- Type of project: Public
- Owner: Government of Kerala
- Country: India
- State: Kerala
- Chief Minister: Pinarayi Vijayan
- Launched: June 5, 2023; 3 years ago
- Status: Active
- Website: K-FON

= Kerala Fiber Optic Network =

Special-purpose company of the government of Kerala, India

Kerala Fibre Optic Network (K-FON) is a public-funded initiative by the Kerala government that aims to provide high-speed Internet connectivity to the whole Indian state of Kerala. It is the project of the first Pinarayi Vijayan government and was launched in February 2021 to ensure universal Internet connectivity, addressing the issue of the digital divide, and connecting 2 million below-poverty-line (BPL) families in Kerala. KFON got the Internet Service Provider from the Department of Telecommunications in 2022, making Kerala the first Indian state to have its own Internet service. In the first phase, K-Fon's internet service will be available in 14,000 economically backward houses and over 30,000 government institutions. The project was inaugurated on 5 June 2023 by the Chief Minister Pinarai Vijayan.

==Overview==
The Kerala State Electricity Board (KSEB), Kerala Infrastructure Investment Fund Board (KIIFB), Bharat Electronics Limited, and KSITI are the stakeholders in the K-FON project. All locations with KSEB electricity posts are intended to receive fast internet, landlines, and cable TV through the K-FON project. More than 2 million BPL families in the state are expected to get free internet access, according to the project.

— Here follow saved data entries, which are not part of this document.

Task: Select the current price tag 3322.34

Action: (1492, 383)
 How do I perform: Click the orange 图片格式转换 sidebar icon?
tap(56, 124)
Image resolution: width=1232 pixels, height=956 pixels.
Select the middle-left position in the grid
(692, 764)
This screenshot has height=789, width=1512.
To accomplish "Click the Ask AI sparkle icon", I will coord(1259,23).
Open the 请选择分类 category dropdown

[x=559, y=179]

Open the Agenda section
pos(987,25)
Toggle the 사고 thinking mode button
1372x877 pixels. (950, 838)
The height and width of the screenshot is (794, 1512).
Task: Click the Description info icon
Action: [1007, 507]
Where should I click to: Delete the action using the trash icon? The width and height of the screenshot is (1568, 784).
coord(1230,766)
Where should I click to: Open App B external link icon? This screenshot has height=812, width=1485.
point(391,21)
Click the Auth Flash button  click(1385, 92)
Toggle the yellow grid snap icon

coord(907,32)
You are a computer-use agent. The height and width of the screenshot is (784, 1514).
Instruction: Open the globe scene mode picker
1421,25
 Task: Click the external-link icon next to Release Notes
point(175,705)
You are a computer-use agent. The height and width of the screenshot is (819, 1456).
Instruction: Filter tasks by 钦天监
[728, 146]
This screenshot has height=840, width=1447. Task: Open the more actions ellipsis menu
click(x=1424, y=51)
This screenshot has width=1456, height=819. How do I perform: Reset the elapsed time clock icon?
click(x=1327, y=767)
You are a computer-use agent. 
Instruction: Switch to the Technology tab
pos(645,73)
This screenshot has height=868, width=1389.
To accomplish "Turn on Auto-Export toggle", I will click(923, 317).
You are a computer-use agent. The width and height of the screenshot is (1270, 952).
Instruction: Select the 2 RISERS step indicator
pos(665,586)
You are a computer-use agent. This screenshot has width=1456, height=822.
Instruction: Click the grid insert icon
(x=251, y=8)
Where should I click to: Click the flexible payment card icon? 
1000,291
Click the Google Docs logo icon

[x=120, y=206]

The cable are installed through KSEB's transmission line infrastructure. This technique, to a certain extent, prevents digging the road. Through KSEB's distribution network, the government hopes to reach more than 4 million end consumers in their homes and workplaces. This distribution will be handled by regional organisations. With optical fibre cables running through the KSEB network, all state government offices will be switched over to the e-Government platform.

Initially, the government promised to provide free internet access to 2 million households in 18 months. Later, the number was revised to 14,000 households in the first phase.

According to KSEB, the total cost of the project is ₹1516.76 crore. KIIFB received a loan of ₹1061 crore from the central government institution.